By Craig Worrell, Sports Editor

Keeping score in bowling can be a daunting task for many. On March 18, Ralph Boone needed no help keeping track, from neither pencil and paper nor the automated scoring monitors at Blue Ridge Lanes. Boone knew that 12 strikes equaled a nice, round, magic number. A retired Federal employee and a bowler for 40 years, Boone rolled his first perfect game recently while competing for the Yard Man team in the Thursday night Blue Ridge League. Boone hadn’t taken a perfect game passt the ninth frame more than just a few times in his four decades in the sport. Contrary to what many would think, the final ball wasn’t the most nerve-wracking. “I got to the 10th frame and I was pretty nervous,” said Boone, 64. “The 10th and the 11th ball I was really nervous.” His 10th ball of the night met the pins a little outside of the ideal spot, but it did its job, leaving him two rolls shy. No. 11 hit the head pin, but all 10 hit the deck. Well before he got to his last ball, all other activity in the facility had come to a complete standstill. Boone’s game was the focal point of all in attendance. “There wasn’t a sound in the whole place,” he said. “You could have heard a pin drop. Soon enough, everyone would hear 10 pins drop. Boone said that once he got cleanly through the 10th and 11th, the nerves had subsided.  “By the 12th ball I knew I had a 290 [score] so the pressure was kind of off,” he said.
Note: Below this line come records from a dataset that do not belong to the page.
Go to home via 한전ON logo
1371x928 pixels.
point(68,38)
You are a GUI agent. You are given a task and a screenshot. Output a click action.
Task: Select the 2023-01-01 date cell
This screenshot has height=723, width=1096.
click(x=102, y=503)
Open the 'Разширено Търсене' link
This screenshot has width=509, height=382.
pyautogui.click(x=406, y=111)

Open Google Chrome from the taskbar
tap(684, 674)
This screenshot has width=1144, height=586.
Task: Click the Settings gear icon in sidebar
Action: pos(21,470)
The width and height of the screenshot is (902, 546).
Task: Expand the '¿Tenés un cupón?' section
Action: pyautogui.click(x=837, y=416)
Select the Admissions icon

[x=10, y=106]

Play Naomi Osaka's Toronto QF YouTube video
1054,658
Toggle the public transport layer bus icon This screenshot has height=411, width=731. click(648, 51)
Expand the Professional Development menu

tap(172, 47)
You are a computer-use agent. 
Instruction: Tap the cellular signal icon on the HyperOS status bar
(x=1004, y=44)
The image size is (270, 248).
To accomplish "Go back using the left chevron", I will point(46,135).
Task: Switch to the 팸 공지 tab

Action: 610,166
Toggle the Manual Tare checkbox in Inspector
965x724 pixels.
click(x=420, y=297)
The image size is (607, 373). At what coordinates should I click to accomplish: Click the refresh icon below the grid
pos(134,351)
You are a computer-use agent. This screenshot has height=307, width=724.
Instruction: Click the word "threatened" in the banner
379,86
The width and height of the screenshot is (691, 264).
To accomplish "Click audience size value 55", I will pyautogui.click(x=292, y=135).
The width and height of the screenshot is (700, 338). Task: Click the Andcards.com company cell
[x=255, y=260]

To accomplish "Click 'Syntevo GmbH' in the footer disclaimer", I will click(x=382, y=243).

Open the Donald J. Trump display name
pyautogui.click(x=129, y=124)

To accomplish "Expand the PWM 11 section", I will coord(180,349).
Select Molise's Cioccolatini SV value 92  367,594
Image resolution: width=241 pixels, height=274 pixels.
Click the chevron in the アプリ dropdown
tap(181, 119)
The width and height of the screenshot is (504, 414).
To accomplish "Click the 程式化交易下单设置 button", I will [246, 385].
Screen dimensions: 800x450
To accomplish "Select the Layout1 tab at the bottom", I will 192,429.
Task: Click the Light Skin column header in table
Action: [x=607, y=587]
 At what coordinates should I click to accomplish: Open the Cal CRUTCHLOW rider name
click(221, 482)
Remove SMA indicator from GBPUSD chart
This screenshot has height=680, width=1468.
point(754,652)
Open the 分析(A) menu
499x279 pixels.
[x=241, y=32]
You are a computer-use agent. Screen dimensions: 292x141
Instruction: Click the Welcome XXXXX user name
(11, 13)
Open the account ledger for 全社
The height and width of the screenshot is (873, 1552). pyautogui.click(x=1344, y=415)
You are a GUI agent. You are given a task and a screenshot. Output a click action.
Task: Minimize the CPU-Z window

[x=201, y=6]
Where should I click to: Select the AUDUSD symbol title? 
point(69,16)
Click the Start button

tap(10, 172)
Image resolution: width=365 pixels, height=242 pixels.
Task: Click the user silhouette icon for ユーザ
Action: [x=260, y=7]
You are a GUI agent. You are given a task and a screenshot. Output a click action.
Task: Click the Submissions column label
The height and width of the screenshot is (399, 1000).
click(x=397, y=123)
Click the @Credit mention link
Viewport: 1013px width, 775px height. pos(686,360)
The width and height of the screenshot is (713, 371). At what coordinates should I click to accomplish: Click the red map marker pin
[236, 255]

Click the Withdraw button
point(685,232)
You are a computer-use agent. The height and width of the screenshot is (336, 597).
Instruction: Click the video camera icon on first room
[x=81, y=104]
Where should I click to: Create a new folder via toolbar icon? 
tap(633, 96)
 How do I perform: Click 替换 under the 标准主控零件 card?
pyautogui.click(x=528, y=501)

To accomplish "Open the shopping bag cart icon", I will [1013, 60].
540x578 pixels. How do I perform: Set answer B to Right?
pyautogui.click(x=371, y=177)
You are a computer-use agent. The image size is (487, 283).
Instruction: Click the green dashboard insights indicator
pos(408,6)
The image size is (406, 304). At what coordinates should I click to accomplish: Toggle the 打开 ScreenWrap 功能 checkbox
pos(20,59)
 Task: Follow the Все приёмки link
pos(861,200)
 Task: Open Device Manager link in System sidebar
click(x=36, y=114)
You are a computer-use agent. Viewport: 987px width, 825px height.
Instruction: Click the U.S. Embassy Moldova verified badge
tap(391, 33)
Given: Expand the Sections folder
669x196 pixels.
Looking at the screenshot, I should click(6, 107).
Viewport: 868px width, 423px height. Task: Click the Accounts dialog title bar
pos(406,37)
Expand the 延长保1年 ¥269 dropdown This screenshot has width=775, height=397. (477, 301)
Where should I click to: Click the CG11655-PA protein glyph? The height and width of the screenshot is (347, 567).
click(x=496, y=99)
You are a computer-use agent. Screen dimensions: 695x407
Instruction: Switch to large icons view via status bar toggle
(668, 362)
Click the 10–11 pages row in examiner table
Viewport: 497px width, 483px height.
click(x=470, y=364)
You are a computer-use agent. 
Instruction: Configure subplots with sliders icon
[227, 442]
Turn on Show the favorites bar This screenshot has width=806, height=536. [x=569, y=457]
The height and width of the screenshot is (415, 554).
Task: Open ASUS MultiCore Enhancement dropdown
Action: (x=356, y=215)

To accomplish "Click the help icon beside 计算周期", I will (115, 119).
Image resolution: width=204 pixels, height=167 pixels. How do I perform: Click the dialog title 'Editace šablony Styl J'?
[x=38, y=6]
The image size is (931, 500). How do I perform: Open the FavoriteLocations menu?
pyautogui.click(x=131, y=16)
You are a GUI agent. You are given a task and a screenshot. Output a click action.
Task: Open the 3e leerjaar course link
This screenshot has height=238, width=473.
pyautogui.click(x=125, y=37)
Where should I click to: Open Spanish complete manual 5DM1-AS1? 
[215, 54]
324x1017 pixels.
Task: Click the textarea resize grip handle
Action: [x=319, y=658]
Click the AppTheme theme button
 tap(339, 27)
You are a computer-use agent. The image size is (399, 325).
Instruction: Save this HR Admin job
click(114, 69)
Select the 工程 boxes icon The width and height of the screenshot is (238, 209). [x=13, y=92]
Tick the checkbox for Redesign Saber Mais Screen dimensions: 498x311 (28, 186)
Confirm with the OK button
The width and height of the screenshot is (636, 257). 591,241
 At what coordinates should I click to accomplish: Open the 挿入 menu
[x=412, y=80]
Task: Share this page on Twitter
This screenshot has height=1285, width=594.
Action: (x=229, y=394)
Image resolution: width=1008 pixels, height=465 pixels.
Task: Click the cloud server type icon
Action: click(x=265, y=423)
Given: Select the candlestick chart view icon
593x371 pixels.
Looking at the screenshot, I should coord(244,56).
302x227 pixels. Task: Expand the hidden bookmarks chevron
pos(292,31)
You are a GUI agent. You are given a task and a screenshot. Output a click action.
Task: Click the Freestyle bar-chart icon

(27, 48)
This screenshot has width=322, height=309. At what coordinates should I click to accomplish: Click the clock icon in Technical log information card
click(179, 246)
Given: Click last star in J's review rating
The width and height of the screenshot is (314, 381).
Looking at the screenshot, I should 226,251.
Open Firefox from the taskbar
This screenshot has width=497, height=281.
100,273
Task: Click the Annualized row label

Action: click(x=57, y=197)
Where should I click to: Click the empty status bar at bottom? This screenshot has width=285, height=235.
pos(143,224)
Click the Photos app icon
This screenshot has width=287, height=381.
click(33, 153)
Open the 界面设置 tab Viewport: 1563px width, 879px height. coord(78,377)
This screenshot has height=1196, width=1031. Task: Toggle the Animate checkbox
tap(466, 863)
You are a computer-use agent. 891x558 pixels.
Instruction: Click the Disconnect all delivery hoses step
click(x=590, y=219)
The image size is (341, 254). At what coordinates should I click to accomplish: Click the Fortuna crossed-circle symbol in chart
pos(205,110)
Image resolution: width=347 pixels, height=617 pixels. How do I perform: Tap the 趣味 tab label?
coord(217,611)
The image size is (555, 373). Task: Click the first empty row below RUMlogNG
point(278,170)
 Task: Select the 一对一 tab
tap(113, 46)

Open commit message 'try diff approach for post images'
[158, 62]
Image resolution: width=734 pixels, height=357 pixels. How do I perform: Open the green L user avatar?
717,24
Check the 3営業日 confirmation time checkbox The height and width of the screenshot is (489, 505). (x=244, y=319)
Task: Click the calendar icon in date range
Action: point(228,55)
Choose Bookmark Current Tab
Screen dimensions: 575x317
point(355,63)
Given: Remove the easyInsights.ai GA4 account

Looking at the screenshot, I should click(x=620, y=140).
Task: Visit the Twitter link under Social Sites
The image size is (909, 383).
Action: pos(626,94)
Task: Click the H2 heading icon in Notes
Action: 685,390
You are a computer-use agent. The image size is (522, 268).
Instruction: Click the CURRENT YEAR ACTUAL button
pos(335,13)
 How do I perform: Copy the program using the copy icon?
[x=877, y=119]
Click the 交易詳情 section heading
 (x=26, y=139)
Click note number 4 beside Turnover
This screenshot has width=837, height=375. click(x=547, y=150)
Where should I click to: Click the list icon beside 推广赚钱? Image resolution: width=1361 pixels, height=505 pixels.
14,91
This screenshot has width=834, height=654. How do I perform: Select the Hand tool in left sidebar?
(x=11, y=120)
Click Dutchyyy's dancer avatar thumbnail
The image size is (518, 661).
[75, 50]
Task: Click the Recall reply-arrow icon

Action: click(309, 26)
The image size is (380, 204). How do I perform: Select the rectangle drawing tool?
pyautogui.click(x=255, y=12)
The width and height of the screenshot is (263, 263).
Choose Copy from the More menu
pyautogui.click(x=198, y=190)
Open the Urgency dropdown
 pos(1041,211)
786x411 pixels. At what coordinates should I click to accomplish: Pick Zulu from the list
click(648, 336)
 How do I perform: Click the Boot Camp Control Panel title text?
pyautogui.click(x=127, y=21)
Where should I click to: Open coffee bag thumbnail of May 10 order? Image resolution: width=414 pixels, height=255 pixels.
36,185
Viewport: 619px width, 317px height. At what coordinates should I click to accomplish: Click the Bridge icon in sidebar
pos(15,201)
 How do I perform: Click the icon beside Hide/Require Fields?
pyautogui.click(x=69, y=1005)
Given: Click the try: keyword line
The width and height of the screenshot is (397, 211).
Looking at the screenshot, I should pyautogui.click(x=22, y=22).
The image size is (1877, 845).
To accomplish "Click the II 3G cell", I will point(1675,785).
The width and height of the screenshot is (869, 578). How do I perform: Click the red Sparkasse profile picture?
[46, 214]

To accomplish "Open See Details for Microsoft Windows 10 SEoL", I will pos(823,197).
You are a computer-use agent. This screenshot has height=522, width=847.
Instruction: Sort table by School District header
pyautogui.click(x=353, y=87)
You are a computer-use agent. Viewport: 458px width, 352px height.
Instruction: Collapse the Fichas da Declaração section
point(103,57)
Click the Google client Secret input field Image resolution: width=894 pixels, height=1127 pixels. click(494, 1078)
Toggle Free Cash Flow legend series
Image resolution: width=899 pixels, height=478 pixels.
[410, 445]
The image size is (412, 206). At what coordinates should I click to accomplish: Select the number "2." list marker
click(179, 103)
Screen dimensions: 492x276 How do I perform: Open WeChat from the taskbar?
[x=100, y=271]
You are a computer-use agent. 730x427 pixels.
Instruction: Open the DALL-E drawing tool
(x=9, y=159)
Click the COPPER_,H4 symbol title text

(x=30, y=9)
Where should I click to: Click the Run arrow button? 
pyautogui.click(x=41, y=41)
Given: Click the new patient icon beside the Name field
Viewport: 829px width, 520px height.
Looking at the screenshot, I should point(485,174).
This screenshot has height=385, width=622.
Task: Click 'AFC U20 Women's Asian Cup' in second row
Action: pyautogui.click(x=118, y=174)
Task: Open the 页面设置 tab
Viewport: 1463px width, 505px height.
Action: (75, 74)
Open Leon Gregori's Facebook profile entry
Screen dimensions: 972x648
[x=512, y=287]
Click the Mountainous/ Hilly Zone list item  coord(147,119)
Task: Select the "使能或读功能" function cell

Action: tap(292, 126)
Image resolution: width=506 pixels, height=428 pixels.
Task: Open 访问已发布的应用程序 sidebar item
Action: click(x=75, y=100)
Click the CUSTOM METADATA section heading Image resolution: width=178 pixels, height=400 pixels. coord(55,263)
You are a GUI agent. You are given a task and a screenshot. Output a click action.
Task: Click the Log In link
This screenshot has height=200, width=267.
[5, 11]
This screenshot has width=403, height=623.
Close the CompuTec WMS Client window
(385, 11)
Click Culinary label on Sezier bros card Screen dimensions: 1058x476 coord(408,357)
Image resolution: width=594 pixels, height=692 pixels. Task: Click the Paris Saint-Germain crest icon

Appropriately, Boone’s final roll was perfect from the moment it left his hand. “Everybody just went crazy,” he said. “They came up to me screaming and hollering and hugging my neck, even folks I didn’t know. “Rolling a 300 may not sound that exciting, but it feels pretty good.” Even at a place as popular as Blue Ridge Lanes, a 300 game comes around maybe once a year. Boone’s next perfect game happened just a few hours later. “I went to bed that night, but I woke up a couple of hours later, hearing all the people hollering,” he said. “I just laid awake and I could remember every ball I rolled through the whole game. “I didn’t get a lot of sleep that night,” he said.